Por Samaki Jesús Humerez Oscori
El Proyecto de Ley Antibloqueo, propuesto por el diputado Carlos Alarcón, cataloga las acciones colectivas como delitos y establece penas de entre 10 y 20 años de privación de libertad contra los movilizados. Este proyecto tiene como objetivo eliminar las acciones colectivas en las calles, neutralizar al adversario social y político, y desarticular a los movimientos minero, fabril, indio aymara y quechua.
El bloqueo como método de lucha no fue un regalo de las oligarquías ni de las élites; por el contrario, ha sido una práctica histórica de resistencia para liberarse de la opresión de la etnia-clase dominante, desde la Colonia, pasando por la República, hasta el Estado Plurinacional. El bloqueo constituye un derecho a la protesta frente a políticas que vulneran los intereses colectivos de las mayorías nacionales.

En 1781, Tupak Katari y Bartolina Sisa, junto al ejército aymara, aplicaron el método de lucha del bloqueo de caminos y el cerco a la ciudad colonial. Esta lucha tuvo como objetivo derrocar el sistema colonial opresor.
En 1979, el gran bloqueo de caminos, liderado por Genaro Flores a la cabeza de la CSUTCB, se constituyó en una acción decisiva contra el golpe de Natusch Busch. El movimiento aymara-campesino apoyó la resistencia frente a la dictadura militar, hecho que resultó vital para el retorno a la democracia en 1982.
En 2003, el movimiento aymara, junto a Felipe Quispe Huanca, derrocó al gobierno de Gonzalo Sánchez de Lozada mediante el método de lucha del bloqueo de caminos y el cerco a las ciudades, logrando la caída de un modelo neoliberal decadente.

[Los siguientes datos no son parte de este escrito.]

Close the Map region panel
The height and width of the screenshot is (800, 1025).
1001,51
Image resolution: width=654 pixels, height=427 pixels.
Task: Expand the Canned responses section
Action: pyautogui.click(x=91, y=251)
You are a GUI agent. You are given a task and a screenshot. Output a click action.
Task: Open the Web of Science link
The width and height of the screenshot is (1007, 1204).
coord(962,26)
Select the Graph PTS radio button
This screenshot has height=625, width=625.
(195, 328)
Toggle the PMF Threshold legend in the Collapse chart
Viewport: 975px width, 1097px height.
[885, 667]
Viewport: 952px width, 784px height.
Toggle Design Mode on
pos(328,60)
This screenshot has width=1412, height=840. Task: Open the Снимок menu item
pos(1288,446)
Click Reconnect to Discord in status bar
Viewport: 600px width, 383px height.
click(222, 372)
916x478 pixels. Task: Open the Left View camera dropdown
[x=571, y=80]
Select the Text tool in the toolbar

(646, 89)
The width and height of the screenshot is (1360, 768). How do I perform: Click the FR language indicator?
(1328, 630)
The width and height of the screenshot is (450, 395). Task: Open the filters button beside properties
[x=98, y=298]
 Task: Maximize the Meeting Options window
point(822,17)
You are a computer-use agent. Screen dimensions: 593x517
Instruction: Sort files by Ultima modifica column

Resulta contradictorio que en 2019, cuando los grupos denominados “pititas” y el Comité Cívico Pro Santa Cruz realizaron paros y bloqueos durante 21 días, no se cuestionara ni se impulsara una Ley Antibloqueos. Sin embargo, ahora que el indio, el minero, el aymara contemporáneo del campo y la ciudad se movilizan y logran la derogación del Decreto Supremo N.º 5503, un decreto antinacional, se criminaliza el bloqueo y se pretende penalizarlo.
Estos grupos, a la cabeza del diputado Alarcón, promueven una Ley Antibloqueos que vulnera el derecho a la protesta pacífica, toda vez que en estas movilizaciones colectivas no se utilizan armas ni se atenta contra la vida de las personas.